I will forget how the insides of my thighs feel when rubbed raw. I will play on the basketball team. I will think 190 pounds is too heavy so I will jog three miles before every practice and game. I will sit in saunas for hours draped in thermals, sweatpants, and sweatshirts. I will make a family of people who cannot believe I was ever heavy. I will become a handsome, fine, together brother with lots of secrets. I will realize there is no limit to the amount of harm handsome, fine, together brothers with lots of secrets can do. I will learn to love and artfully use the Internet on A-level of the library. I will get a Mellon undergraduate fellowship. I will apply to get an MFA and PhD at Indiana University because the poet Yusef Komunyakaa teaches there. I will walk across the stage at Oberlin College graduation, where I will hug you and my father.
I will not be back soon.
I will never forget the day I told you I’d be back soon, the day I burst your heart wide open, the day I left Mississippi, the day you called me your child, your best friend, your reason for living. I will write about home. I will do everything I can to never feel what I felt those last few years in Mississippi. I will bend. I will break. I will build. I will recover.
I will not be back soon.
Ray Gunn hugged you and promised we’d drive your car carefully. We backed out of the driveway. You walked into the street sobbing into your hands. I should have been crying because you were crying. I tried. I learned how to lie from you but I never learned how to make myself cry. I told Ray to reverse the car.
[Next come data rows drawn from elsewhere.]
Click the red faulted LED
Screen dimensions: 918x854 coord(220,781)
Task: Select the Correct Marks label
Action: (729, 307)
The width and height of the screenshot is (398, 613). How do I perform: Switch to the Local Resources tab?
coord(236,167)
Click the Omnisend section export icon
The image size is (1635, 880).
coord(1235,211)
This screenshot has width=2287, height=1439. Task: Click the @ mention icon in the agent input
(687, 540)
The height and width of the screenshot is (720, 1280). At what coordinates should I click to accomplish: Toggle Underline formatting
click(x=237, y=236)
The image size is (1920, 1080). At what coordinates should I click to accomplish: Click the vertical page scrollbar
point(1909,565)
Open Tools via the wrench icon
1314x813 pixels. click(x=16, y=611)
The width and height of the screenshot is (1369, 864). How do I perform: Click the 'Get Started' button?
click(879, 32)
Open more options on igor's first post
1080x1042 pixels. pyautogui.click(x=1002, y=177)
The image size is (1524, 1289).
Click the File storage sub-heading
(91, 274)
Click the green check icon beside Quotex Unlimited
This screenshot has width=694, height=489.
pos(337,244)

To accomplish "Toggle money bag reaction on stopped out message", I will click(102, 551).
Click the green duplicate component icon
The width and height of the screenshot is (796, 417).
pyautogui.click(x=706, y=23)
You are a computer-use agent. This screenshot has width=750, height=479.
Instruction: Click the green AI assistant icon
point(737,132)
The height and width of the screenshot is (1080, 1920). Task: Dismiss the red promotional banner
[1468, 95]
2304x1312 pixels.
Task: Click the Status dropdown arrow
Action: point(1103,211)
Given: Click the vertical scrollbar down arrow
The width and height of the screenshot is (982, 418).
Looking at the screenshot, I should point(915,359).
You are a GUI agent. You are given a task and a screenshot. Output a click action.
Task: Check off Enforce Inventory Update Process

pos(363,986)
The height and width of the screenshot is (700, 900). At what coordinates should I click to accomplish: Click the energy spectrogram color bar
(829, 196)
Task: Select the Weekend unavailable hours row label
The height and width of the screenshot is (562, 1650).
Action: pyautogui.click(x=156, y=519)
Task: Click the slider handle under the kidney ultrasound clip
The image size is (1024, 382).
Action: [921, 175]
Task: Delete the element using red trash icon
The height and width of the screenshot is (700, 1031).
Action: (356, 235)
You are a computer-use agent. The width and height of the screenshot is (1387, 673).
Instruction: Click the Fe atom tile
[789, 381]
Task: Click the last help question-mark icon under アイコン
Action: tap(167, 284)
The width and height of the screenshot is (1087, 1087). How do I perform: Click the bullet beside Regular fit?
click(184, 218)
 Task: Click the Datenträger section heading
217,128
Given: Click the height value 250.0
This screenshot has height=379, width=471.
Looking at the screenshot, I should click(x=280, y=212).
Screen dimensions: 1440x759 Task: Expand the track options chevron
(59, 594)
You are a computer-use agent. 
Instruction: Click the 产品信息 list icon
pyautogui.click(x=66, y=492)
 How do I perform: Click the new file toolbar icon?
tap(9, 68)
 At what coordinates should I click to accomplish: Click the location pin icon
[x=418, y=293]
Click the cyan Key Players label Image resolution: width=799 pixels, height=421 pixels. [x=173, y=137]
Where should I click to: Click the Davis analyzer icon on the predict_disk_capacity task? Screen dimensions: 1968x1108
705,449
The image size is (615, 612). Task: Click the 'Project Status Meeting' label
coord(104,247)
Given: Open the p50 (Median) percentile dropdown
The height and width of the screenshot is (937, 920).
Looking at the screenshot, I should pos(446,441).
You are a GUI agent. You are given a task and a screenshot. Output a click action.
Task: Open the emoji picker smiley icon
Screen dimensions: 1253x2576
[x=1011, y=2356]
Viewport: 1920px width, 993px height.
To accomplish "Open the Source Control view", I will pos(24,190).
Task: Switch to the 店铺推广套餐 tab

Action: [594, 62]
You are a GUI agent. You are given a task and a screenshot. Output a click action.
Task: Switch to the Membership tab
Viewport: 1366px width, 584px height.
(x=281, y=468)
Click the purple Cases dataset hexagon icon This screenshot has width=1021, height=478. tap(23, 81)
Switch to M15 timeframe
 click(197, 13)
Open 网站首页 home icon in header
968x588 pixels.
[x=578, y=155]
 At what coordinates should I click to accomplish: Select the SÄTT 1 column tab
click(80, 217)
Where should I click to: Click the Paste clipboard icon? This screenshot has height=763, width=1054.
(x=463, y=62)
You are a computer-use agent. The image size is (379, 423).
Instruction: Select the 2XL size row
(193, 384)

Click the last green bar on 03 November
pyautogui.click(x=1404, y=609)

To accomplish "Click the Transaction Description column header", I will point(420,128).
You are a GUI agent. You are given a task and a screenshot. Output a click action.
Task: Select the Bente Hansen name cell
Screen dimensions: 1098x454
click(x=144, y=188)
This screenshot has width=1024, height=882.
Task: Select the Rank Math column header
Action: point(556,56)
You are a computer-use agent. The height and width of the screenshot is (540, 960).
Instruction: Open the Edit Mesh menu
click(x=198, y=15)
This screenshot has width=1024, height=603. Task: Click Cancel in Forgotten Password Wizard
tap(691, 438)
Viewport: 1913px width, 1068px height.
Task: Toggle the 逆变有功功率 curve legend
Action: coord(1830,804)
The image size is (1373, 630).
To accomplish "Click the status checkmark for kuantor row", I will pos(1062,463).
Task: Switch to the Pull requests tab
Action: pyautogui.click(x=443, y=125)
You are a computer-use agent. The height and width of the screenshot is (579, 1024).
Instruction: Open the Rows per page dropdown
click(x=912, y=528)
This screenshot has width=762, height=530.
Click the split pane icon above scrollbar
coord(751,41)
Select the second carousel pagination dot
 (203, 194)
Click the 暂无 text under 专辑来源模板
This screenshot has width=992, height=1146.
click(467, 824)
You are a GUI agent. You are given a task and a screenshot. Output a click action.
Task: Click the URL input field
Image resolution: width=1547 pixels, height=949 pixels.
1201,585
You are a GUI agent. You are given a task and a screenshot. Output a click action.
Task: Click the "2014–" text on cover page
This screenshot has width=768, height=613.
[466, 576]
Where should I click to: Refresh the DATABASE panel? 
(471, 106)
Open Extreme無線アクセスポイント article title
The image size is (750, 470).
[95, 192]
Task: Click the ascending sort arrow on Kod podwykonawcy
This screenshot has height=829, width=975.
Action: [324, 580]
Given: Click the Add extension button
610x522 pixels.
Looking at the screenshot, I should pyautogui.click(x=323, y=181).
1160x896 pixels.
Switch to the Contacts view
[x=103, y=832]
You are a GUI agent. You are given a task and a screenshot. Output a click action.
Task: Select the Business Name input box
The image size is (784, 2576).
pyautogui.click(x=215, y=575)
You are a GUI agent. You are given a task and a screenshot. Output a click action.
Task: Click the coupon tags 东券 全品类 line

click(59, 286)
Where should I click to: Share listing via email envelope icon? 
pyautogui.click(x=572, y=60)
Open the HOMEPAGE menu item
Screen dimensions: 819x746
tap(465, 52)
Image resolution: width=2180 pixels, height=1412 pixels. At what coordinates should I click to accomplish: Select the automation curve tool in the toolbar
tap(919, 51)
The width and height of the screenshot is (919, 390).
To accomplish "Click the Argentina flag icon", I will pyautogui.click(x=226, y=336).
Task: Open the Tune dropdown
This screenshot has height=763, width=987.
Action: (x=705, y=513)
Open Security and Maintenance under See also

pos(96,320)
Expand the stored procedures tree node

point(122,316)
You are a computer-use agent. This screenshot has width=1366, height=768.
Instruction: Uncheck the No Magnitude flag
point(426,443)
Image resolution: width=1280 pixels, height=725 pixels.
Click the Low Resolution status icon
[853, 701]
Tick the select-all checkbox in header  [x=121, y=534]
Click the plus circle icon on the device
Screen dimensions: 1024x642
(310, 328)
He put it in reverse and I jumped out and hugged your neck.
“Come back, Kie,” you said. “Please.”
“I’ll be back soon,” I whispered in your ear, and jumped back in the car. “I’ll be back soon,” I yelled out the window as we shrunk out of each other’s sight. This felt different. “I’ll be back soon. Don’t worry. I love you. I promise. I will be back home so soon.”
GREENS
You were in Grandmama’s living room delicately placing a blinking black angel with a fluorescent mink coat on top of her Christmas tree while Uncle Jimmy and I were examining each other’s bodies in a one-bedroom apartment in Bloomington, Indiana. I was in my final year of graduate school. Uncle Jimmy and I were having a contest to see who could make their forearms veinier. “Shit, sport,” Uncle Jimmy said as he hugged me. “You eating a lot of spinach in grad school or what? You look like you training for the league.”
I was twenty-six years old, 183 pounds. My body fat was 8 percent.
Uncle Jimmy was six-three and so skinny that his eyes, which were nearly always yolk yellow, looked like they wanted to pop out of his head. He wore the same Chicago Bears sweatshirt, same gray church slacks, same church shoes he wore when he was forty pounds heavier.
When I asked him if anything was wrong, Uncle Jimmy said, “This blood pressure medicine the doctor got me on, it make it hard for a nigga to keep weight on. That’s all. Is it okay for me to say ‘nigga’ around you now? I know you’re a professor like your mama and shit now.”
I told Uncle Jimmy I was a graduate instructor and a graduate student. “That’s a long way from a professor. I think I wanna teach high school. But regardless, you can always say ‘nigga’ and any other word you want around me. I’m not my mama.”
On the way to Mississippi, we stopped at gas station after gas station. Uncle Jimmy went to the bathroom for ten minutes each time. I cranked up Aquemini and did push-ups and jumping jacks outside the van while he did whatever he needed to do. He eventually came back with pints of butter pecan ice cream and big bags of Lay’s Salt & Vinegar.
“Want some, nephew?” he asked.
“Naw,” I said over and over again. “I’m good.”
“You good?”
“I’m good,” I told him. I didn’t tell him I was running eleven miles, playing two hours of ball, and eating eight hundred calories a day. I didn’t tell him I gleefully passed out the previous week in the checkout line at Kroger. I didn’t tell him a cashier named Laurie asked if I was “diabetic or a dope fiend” when I woke up. I didn’t tell him the skinnier my body got, the more it knew what was going to happen, just as much as it remembered where it had been.